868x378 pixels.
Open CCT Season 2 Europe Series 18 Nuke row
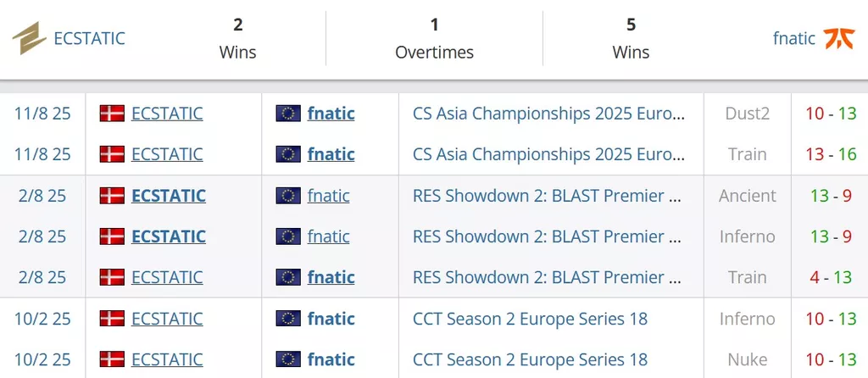(531, 359)
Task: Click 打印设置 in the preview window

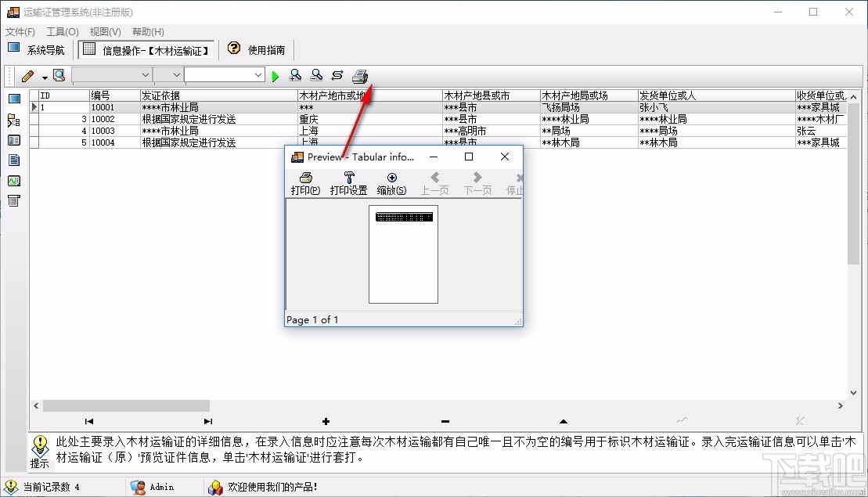Action: 348,182
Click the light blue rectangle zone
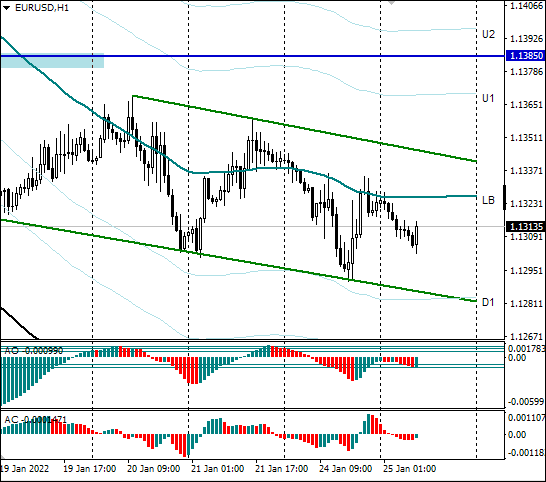The image size is (546, 482). (52, 61)
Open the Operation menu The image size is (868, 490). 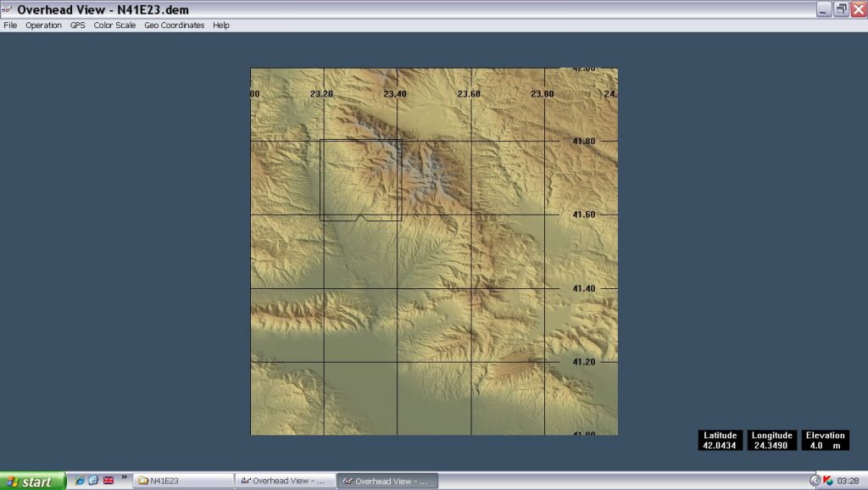(x=43, y=25)
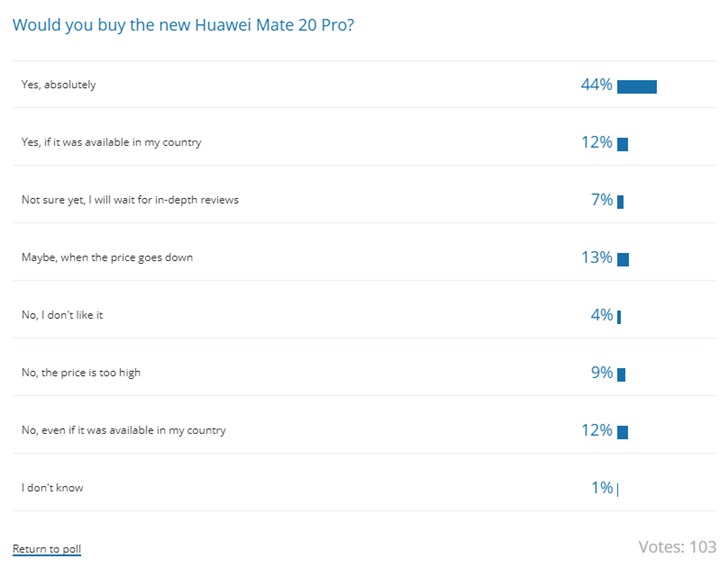Click the 7% result bar
Viewport: 728px width, 567px height.
(x=620, y=202)
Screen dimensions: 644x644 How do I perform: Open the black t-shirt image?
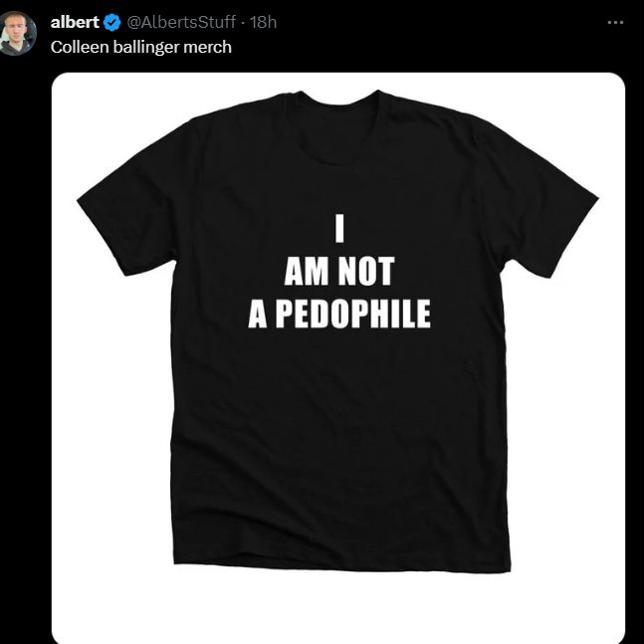[x=338, y=358]

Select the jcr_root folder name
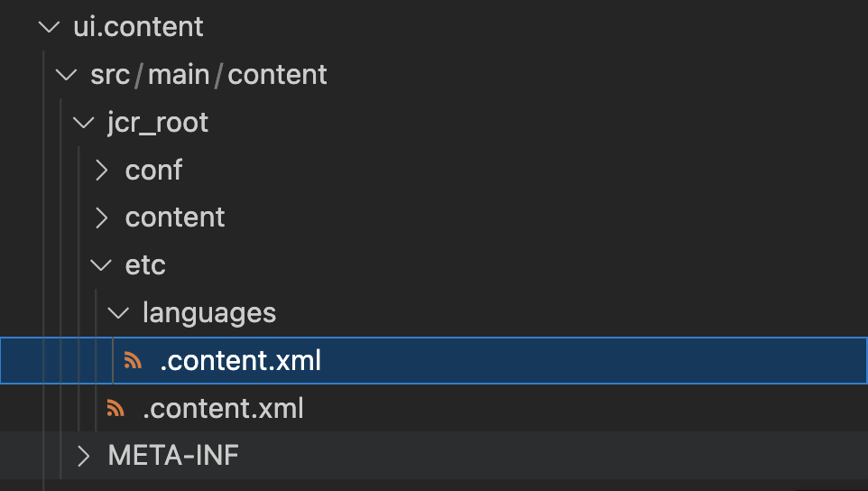coord(158,123)
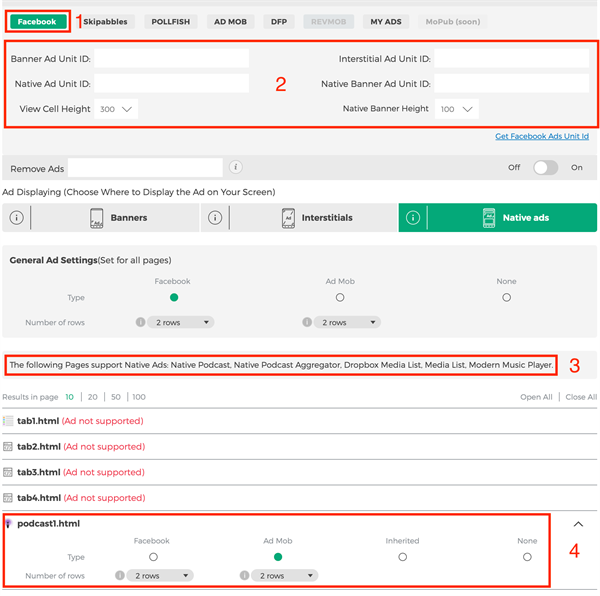
Task: Select None type for podcast1.html
Action: (x=527, y=557)
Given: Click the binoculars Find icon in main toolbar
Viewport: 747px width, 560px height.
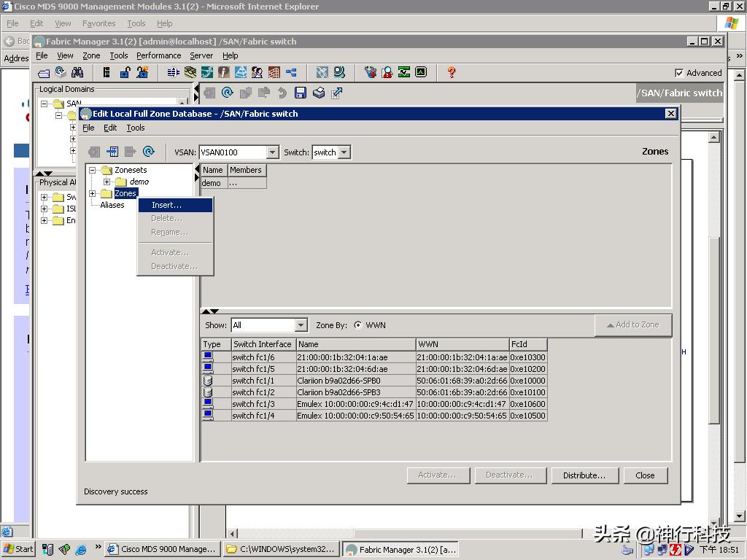Looking at the screenshot, I should pos(77,72).
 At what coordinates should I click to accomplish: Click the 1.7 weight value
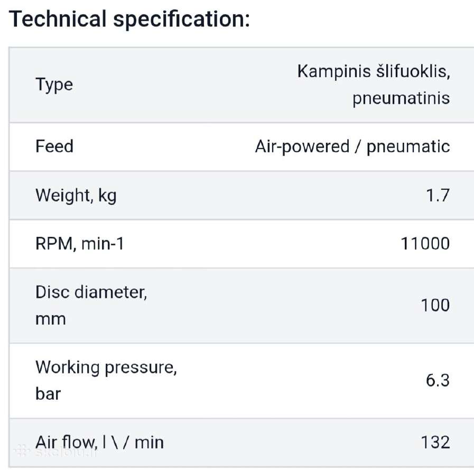pyautogui.click(x=438, y=195)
= = =
◆ **Work instructions**
Could you set down word for word each line from the one holding "Select the jcr_root folder name" through the end of the material above, without any pictures?

◆ **Result of the task**
Select the jcr_root folder name
coord(158,123)
Task: Select None type for podcast1.html
Action: (x=527, y=557)
Given: Click the binoculars Find icon in main toolbar
Viewport: 747px width, 560px height.
Looking at the screenshot, I should pos(77,72).
 At what coordinates should I click to accomplish: Click the 1.7 weight value
pyautogui.click(x=438, y=195)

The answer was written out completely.